The result was a blatantly absurd decision that tried to redress the balance but succeeded only in adding to the confusion.
The Olympic 100m champion Veronica Campbell false started to such an extent that it could have been measured on a sun dial . She survived because of the attempt to introduce common sense.
It resulted in one of the afternoon’s biggest stars benefiting from a severe outbreak of human error. She is known as VC to her pals and she certainly deserved a medal, or perhaps an Oscar, for her skilful ignorance of the incident in her post-race interview.
It is, of course, not Campbell’s responsibility to ensure a fair start but had this been a championship race a stewards’ inquiry would have been called for.
Technology is essential in high level sport when margins are so fine but it is making a farce of indoor sprinting at the moment.
Starting is a skill to be honed by the athlete but it is also incumbent on those administering it that they do not nullify that skill.
Watch out for GPS positioning to be the future determinant of the offside trap - just watch Thierry Henry beat that.
Thankfully the starter could do nothing to hold up Jason Gardener; indeed neither could his competitors, as is invariably the case on the indoor circuit.
He followed up his win in Glasgow with another sharp performance in Germany on Sunday with an even quicker time, putting him top of the world lists so far this winter.
For Gardener, though, the temptation to take yet another indoor medal at the world championships in Moscow in March has been superseded by the unfulfilled desire to win a medal in the real world, namely the 100m.
So he will curtail his 60m dashing and head for Australia knowing that the likelihood of him winning a Commonwealth Games medal may depend on him finding the sort of sustained speed that saw him run under 10 seconds more than five years ago.

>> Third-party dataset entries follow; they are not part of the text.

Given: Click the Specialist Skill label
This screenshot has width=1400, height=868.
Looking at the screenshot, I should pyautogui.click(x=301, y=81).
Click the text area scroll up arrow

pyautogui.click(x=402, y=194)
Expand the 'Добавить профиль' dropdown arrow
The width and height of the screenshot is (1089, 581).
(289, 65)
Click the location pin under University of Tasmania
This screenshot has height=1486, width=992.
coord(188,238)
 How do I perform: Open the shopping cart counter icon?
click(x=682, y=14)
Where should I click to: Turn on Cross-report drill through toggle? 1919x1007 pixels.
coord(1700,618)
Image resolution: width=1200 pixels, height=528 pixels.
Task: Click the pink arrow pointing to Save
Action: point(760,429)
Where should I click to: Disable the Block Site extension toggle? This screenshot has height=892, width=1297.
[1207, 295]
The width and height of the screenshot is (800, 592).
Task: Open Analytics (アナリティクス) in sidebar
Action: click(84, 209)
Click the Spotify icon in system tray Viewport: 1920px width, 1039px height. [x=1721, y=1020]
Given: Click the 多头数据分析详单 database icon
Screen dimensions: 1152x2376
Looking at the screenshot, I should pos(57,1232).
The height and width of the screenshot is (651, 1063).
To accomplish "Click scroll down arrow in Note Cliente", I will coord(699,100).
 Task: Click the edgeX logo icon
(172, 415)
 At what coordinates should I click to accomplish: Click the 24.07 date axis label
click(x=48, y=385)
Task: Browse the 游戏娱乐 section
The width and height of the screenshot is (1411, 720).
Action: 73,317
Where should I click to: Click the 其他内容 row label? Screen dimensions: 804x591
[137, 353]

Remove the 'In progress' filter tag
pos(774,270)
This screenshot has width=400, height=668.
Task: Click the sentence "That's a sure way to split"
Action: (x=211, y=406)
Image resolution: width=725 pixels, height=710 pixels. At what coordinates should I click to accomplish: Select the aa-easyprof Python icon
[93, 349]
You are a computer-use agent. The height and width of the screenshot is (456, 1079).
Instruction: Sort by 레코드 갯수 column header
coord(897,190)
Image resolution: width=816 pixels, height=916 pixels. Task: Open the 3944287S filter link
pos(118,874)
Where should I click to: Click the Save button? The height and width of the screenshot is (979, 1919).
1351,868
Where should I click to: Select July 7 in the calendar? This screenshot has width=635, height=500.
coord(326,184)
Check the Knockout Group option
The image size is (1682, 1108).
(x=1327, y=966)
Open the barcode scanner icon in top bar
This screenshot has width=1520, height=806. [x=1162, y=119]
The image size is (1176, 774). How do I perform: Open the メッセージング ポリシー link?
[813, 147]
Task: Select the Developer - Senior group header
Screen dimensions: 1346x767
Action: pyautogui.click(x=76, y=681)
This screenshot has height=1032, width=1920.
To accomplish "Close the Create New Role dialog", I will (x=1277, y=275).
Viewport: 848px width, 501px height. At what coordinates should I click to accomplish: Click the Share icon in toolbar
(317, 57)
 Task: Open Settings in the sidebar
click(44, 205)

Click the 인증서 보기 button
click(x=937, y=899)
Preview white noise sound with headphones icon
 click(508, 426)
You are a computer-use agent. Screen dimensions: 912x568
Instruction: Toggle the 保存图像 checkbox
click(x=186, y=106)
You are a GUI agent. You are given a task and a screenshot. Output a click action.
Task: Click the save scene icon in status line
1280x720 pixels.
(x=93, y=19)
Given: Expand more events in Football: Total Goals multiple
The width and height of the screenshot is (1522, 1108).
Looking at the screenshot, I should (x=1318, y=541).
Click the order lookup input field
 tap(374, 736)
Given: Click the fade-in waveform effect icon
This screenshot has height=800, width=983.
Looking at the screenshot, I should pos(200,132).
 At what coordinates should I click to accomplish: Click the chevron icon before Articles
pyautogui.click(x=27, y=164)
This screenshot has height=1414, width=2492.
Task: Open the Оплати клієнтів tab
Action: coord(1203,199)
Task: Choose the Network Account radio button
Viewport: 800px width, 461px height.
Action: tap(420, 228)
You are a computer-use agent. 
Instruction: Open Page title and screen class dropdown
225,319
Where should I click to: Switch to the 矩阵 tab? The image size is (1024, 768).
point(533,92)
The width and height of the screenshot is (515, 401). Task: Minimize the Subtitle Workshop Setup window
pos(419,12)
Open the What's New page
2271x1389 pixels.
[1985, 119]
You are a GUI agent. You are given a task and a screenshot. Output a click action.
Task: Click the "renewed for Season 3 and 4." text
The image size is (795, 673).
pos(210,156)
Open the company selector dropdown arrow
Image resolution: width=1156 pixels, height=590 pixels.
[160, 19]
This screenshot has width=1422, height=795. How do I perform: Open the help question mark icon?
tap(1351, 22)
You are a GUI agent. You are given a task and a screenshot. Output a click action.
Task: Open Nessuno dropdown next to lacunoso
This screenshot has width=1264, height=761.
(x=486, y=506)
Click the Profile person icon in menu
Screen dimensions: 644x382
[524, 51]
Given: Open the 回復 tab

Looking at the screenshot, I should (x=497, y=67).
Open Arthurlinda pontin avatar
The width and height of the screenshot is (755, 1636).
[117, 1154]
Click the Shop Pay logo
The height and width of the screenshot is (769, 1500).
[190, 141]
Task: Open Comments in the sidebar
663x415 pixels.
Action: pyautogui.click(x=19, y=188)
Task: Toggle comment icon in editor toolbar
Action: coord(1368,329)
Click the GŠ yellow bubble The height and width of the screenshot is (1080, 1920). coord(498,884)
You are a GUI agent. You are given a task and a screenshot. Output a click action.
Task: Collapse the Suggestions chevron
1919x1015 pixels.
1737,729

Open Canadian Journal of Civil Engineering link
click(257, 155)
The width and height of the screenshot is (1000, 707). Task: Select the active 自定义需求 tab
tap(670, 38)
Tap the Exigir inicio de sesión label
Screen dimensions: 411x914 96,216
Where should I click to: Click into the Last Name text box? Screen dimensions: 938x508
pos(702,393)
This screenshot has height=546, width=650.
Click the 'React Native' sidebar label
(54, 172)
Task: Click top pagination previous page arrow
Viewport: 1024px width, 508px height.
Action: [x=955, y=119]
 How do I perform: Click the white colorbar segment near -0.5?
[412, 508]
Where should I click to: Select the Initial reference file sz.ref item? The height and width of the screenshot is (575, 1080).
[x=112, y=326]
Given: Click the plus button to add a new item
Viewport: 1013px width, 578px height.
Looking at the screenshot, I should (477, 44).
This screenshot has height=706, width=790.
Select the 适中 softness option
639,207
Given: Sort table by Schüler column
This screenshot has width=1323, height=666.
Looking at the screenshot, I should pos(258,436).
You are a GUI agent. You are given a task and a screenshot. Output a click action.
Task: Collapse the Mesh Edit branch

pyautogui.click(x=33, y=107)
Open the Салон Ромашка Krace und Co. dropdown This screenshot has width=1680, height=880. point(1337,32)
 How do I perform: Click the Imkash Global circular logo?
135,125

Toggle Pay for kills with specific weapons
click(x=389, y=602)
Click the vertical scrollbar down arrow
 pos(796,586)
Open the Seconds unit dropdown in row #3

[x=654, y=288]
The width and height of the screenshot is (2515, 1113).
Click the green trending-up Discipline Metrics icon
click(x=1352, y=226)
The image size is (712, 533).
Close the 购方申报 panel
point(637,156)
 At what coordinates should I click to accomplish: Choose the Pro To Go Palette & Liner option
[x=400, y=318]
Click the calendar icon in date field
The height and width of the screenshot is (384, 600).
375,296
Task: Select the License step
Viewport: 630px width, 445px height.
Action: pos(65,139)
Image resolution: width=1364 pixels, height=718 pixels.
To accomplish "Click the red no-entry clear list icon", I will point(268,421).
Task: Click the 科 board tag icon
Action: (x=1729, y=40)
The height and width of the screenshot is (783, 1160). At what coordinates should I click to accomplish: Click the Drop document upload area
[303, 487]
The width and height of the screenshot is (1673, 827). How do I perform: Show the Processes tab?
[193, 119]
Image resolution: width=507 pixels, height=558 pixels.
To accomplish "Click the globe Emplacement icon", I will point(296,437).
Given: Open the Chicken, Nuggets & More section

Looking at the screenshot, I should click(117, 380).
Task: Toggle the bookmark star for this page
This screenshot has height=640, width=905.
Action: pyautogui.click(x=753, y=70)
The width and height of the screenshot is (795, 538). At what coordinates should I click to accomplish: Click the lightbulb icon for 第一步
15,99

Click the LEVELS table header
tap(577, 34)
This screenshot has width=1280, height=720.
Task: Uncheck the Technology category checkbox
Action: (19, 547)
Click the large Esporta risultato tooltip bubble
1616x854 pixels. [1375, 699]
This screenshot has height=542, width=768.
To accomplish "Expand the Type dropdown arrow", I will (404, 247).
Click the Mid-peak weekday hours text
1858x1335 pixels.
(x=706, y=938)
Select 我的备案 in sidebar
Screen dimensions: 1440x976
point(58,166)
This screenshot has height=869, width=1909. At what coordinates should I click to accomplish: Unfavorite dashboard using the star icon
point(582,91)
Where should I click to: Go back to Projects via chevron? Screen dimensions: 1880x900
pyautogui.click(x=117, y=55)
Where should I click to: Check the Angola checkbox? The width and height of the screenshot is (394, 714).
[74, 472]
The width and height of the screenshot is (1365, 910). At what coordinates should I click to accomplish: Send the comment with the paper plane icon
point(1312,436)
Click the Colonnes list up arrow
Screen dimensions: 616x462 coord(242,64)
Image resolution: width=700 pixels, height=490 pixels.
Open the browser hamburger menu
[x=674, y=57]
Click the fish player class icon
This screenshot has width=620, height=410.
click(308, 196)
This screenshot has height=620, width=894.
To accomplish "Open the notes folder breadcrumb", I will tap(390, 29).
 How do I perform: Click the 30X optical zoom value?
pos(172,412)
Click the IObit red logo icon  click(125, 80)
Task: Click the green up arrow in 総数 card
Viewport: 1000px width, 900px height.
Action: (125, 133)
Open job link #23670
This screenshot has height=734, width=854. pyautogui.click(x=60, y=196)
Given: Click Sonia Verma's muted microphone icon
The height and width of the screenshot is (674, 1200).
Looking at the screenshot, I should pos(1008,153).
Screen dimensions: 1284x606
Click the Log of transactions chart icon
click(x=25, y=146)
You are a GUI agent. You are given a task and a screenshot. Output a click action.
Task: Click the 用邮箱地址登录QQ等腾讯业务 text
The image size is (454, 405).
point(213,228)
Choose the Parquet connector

The world record holder Asafa Powell awaits, along with a host of African and Caribbean sprinters who consistently break 10 seconds. In stark contrast to Gardener, Powell began his season at the weekend with a 400m race in Jamaica, a marathon by sprinters’ standards.
Despite Powell’s well documented big-match frailties the task for Gardener would seem immense, based on past performance.
The Bath Bullet is one of the most likeable and approachable athletes in the sport, balancing his ambition and private life to good effect.
However, the 30-year-old must know that this season may represent his last chance finally to own a medal crafted in daylight. It may be that his best opportunity will come in the summer’s European championships but that’s where his future challengers will come to the fore.
Gardener, Mark Lewis-Francis and Marlon Devonish, representing the old guard, will face serious competition for team places from a pack of youngsters in a hurry to get their chance. Harry Aikines-Aryeetey, Alex Nelson, Craig Pickering, Simeon Williamson and others are all talented young men just as capable of denying Gardener his ultimate goal as any sprinter from France or the US.
There would be no more popular winner of a 100m title than Gardener but it is likely that this summer will be the last opportunity he’ll have, because not even the starting-marks men will keep those youngsters resting in their blocks.